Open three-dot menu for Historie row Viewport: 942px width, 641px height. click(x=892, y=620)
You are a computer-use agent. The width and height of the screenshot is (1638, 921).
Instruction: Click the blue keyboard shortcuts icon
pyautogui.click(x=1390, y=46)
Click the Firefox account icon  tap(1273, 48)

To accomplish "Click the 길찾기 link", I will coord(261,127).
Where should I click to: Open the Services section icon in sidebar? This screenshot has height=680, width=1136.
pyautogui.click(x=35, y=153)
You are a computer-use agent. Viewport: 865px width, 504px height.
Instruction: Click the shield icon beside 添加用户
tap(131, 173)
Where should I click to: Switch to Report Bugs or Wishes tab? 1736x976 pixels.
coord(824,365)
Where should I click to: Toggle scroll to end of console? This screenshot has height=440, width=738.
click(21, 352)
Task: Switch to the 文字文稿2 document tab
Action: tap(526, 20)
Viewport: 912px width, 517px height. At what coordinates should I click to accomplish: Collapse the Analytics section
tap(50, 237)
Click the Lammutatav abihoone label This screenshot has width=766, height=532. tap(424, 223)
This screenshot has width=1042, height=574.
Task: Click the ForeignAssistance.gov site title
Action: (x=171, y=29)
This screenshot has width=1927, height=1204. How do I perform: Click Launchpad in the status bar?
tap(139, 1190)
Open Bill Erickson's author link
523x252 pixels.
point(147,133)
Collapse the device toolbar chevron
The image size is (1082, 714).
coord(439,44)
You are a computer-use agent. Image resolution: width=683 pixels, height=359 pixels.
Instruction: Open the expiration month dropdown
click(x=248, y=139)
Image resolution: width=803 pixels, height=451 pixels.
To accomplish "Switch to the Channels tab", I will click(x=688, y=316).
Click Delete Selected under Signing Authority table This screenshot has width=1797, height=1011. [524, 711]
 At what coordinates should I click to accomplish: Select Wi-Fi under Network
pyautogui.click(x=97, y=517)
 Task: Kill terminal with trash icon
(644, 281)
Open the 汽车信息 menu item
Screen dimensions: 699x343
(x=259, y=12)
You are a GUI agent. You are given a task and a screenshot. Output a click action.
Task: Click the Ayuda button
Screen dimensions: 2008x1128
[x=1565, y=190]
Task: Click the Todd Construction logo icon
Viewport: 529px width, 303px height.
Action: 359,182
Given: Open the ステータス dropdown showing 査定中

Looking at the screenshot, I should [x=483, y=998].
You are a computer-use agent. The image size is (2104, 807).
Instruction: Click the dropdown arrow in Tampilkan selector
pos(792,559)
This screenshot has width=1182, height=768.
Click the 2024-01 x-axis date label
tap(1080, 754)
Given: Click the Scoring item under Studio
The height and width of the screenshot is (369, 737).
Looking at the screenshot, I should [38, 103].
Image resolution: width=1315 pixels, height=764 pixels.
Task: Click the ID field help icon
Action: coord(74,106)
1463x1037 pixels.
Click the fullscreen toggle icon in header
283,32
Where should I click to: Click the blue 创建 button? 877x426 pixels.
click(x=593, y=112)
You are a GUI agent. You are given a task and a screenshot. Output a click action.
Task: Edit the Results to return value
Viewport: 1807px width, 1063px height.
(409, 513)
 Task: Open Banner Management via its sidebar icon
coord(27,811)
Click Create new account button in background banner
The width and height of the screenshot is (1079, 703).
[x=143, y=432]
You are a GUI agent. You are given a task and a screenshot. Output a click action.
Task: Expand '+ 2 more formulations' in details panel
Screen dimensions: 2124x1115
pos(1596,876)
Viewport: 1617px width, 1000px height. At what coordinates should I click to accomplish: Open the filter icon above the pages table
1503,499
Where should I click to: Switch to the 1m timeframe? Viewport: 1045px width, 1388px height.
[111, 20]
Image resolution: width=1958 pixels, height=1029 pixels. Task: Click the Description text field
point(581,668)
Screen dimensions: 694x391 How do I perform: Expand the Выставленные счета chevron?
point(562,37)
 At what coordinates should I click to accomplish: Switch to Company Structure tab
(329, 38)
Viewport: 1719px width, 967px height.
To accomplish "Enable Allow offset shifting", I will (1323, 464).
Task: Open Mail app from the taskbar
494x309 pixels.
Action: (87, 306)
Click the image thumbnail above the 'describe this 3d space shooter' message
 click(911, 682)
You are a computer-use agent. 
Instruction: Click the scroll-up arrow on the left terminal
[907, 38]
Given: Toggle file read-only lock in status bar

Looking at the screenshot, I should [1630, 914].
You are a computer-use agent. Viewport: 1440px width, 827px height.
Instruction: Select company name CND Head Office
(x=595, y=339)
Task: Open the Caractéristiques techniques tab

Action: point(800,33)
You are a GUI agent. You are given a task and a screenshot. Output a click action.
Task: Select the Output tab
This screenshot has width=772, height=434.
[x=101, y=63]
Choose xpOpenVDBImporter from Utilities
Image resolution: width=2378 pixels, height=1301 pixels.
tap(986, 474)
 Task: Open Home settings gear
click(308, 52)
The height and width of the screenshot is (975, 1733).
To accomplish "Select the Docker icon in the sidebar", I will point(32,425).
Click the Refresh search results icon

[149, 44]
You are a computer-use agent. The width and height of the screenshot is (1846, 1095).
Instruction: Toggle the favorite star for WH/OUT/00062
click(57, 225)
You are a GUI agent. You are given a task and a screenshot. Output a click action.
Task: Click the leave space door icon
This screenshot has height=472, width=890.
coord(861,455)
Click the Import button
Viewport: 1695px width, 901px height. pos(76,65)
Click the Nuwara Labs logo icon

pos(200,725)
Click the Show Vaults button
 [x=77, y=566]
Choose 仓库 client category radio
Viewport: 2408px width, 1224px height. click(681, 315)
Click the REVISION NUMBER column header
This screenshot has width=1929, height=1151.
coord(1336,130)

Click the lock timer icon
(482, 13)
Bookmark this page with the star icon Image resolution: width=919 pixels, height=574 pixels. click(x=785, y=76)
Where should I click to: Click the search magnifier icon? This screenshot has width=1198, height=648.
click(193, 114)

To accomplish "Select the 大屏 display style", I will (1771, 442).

──────────

◆ **Required action**
From the listing above, output exactly the run of lines that starts with the line containing "Open Bill Erickson's author link" and ends with the line containing "Click Create new".

◆ **Answer area**
Open Bill Erickson's author link
523x252 pixels.
point(147,133)
Collapse the device toolbar chevron
The image size is (1082, 714).
coord(439,44)
You are a computer-use agent. Image resolution: width=683 pixels, height=359 pixels.
Instruction: Open the expiration month dropdown
click(x=248, y=139)
Image resolution: width=803 pixels, height=451 pixels.
To accomplish "Switch to the Channels tab", I will click(x=688, y=316).
Click Delete Selected under Signing Authority table This screenshot has width=1797, height=1011. [524, 711]
 At what coordinates should I click to accomplish: Select Wi-Fi under Network
pyautogui.click(x=97, y=517)
 Task: Kill terminal with trash icon
(644, 281)
Open the 汽车信息 menu item
Screen dimensions: 699x343
(x=259, y=12)
You are a GUI agent. You are given a task and a screenshot. Output a click action.
Task: Click the Ayuda button
Screen dimensions: 2008x1128
[x=1565, y=190]
Task: Click the Todd Construction logo icon
Viewport: 529px width, 303px height.
Action: 359,182
Given: Open the ステータス dropdown showing 査定中

Looking at the screenshot, I should [x=483, y=998].
You are a computer-use agent. The image size is (2104, 807).
Instruction: Click the dropdown arrow in Tampilkan selector
pos(792,559)
This screenshot has width=1182, height=768.
Click the 2024-01 x-axis date label
tap(1080, 754)
Given: Click the Scoring item under Studio
The height and width of the screenshot is (369, 737).
Looking at the screenshot, I should [38, 103].
Image resolution: width=1315 pixels, height=764 pixels.
Task: Click the ID field help icon
Action: coord(74,106)
1463x1037 pixels.
Click the fullscreen toggle icon in header
283,32
Where should I click to: Click the blue 创建 button? 877x426 pixels.
click(x=593, y=112)
You are a GUI agent. You are given a task and a screenshot. Output a click action.
Task: Edit the Results to return value
Viewport: 1807px width, 1063px height.
(409, 513)
 Task: Open Banner Management via its sidebar icon
coord(27,811)
Click Create new account button in background banner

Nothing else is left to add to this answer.